══ TASK INPUT ══
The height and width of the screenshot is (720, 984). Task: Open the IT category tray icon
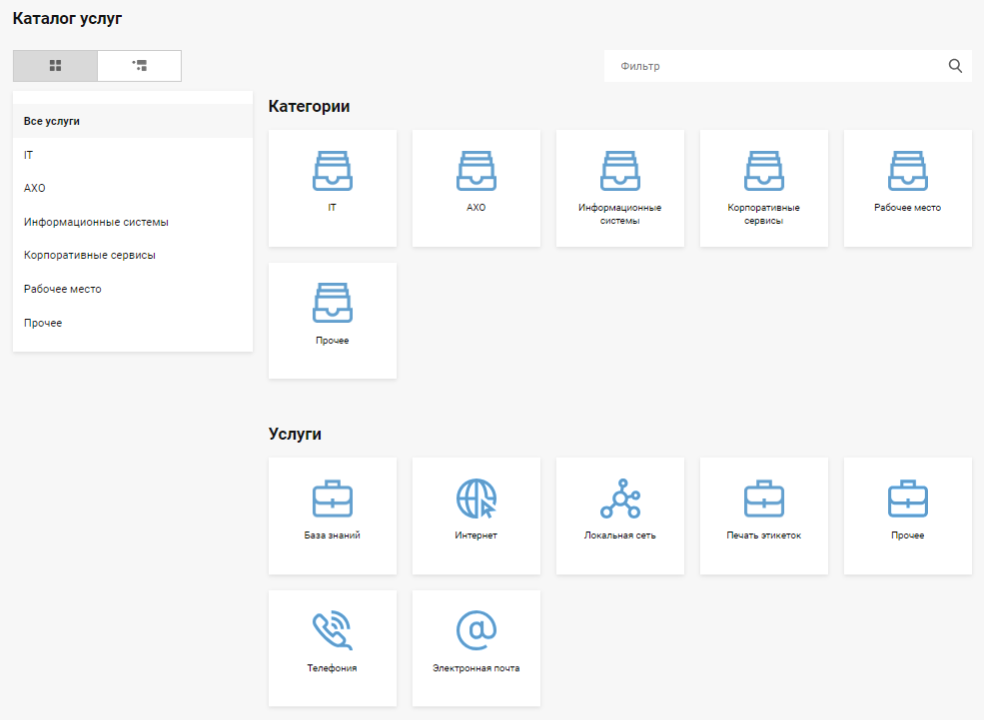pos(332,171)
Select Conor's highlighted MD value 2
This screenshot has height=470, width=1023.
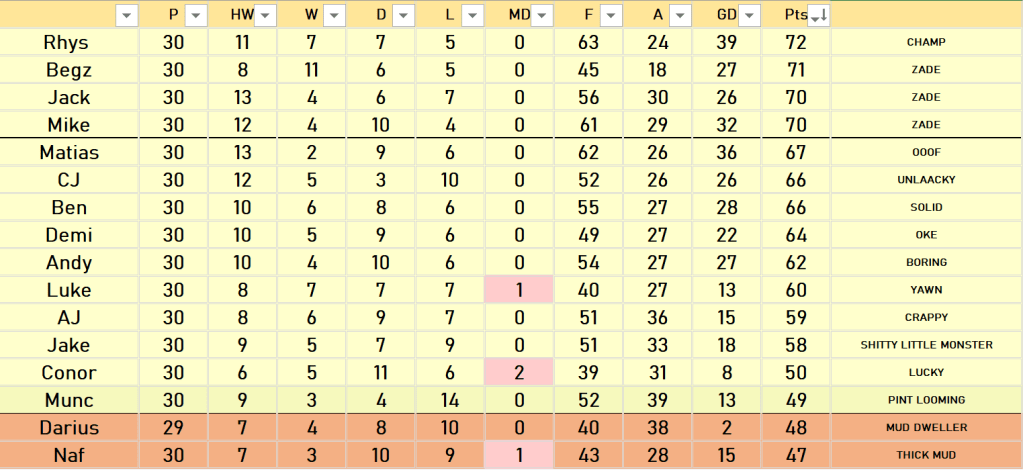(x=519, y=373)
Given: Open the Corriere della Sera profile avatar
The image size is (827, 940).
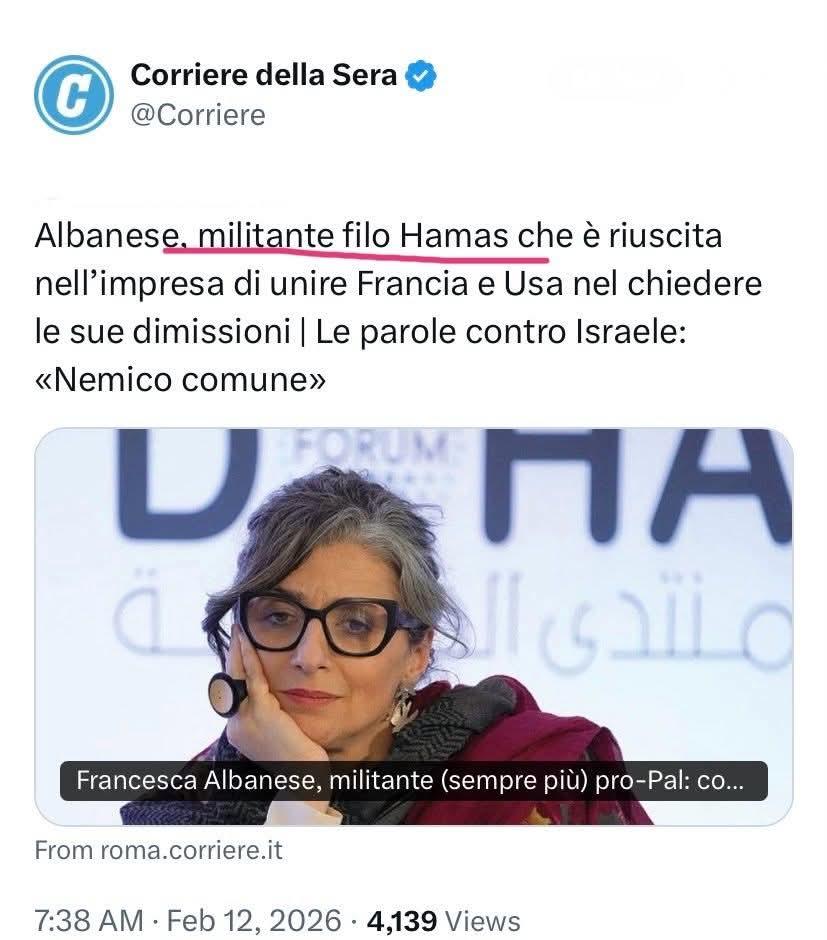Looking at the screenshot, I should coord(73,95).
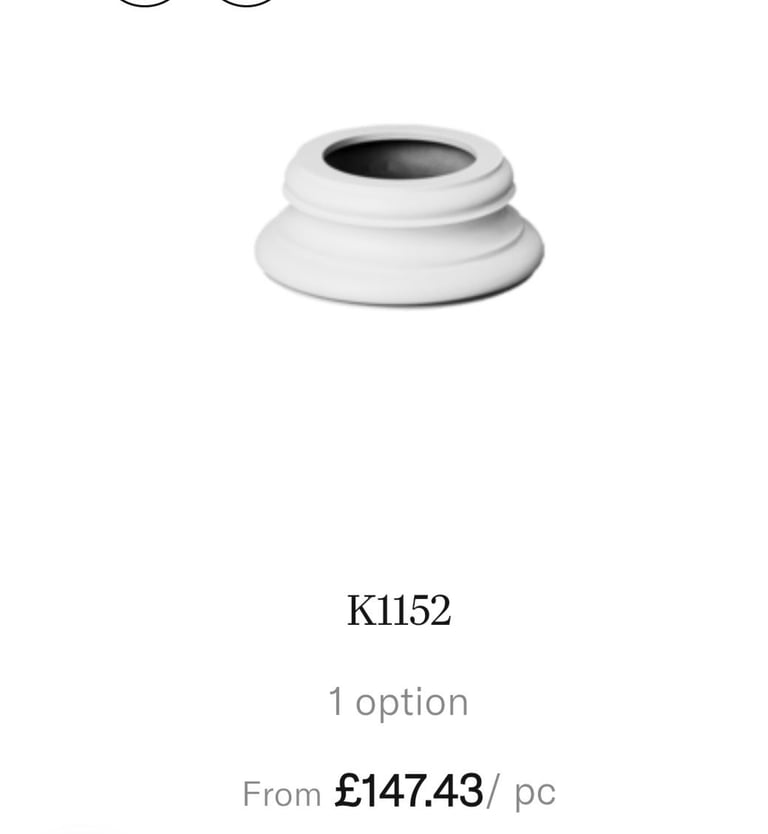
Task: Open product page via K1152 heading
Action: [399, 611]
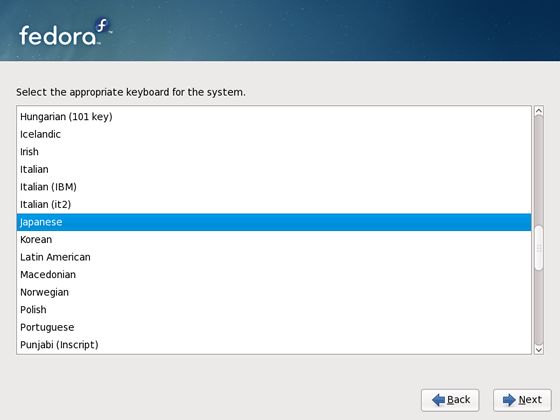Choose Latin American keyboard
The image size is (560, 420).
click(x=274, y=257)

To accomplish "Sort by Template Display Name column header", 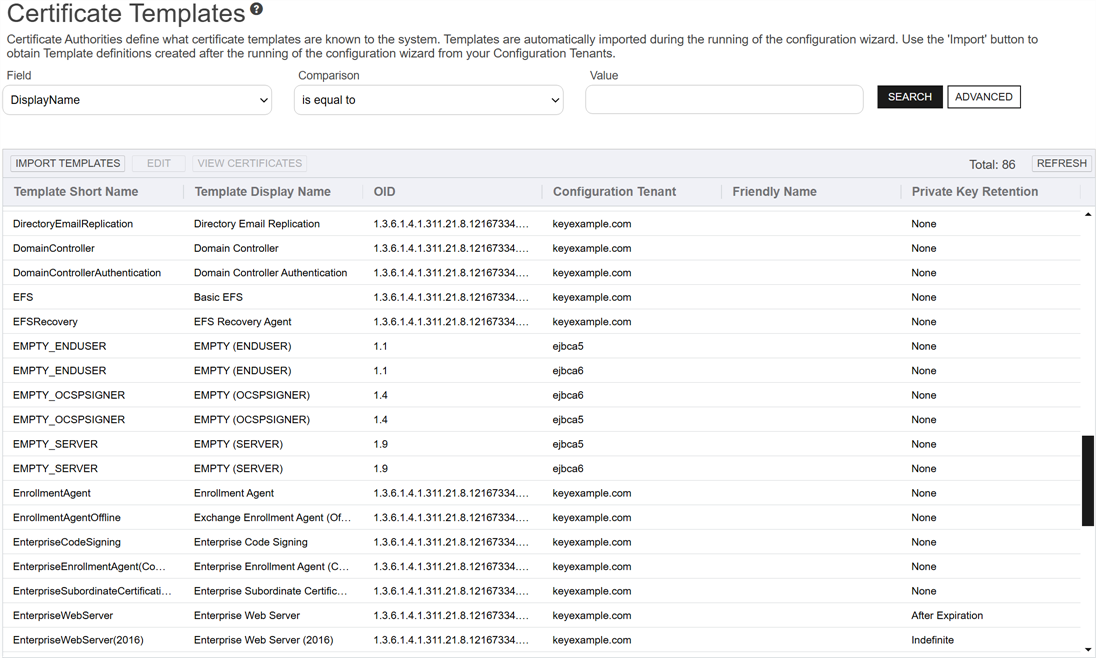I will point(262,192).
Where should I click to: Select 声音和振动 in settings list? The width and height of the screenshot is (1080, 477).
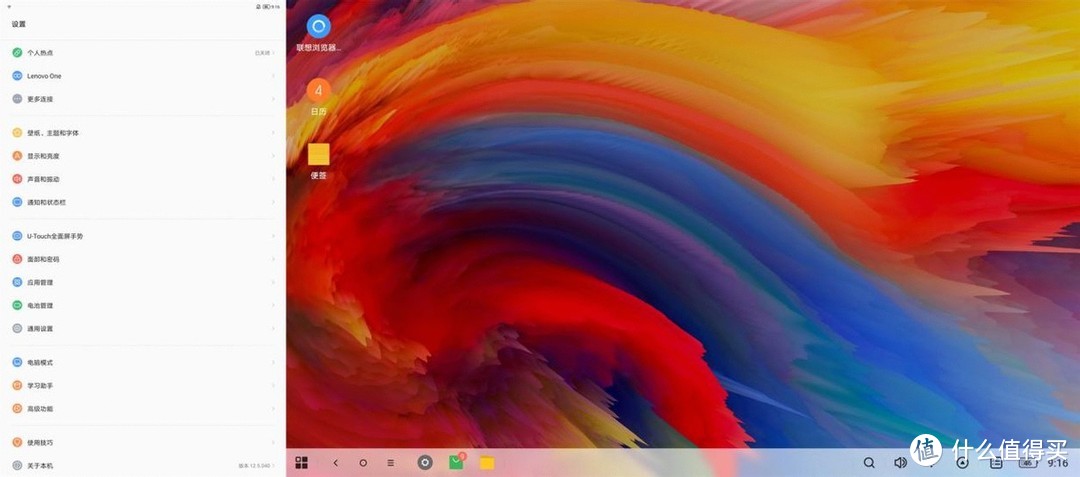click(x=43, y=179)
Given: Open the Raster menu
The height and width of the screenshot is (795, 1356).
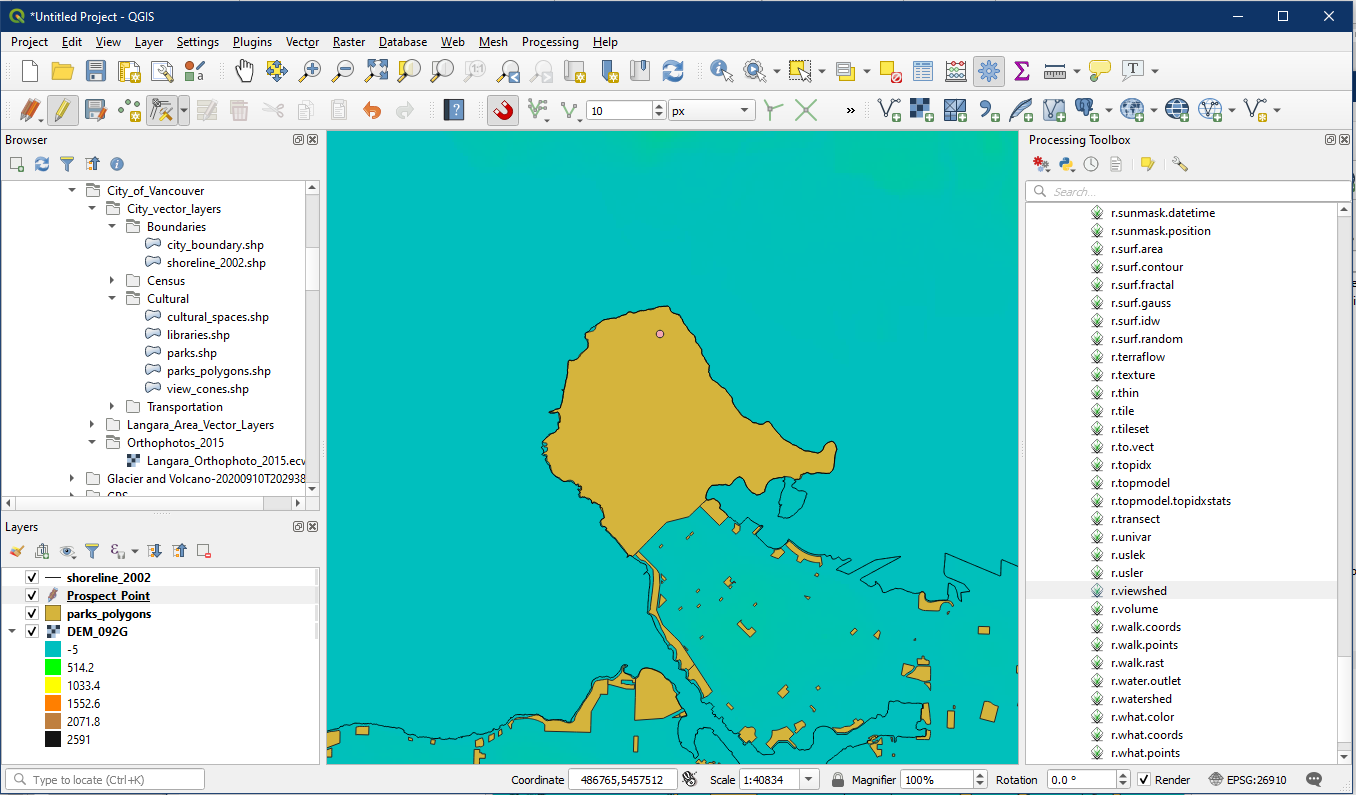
═══
* _EXERCISE BRIEF_
Leaving the pictures out, give again word for word each line from the one holding "Where should I" through the end of the records.

* _FINAL ANSWER_
Where should I click to: Select 声音和振动 in settings list? The width and height of the screenshot is (1080, 477).
click(x=43, y=179)
Given: Open the Raster menu
The height and width of the screenshot is (795, 1356).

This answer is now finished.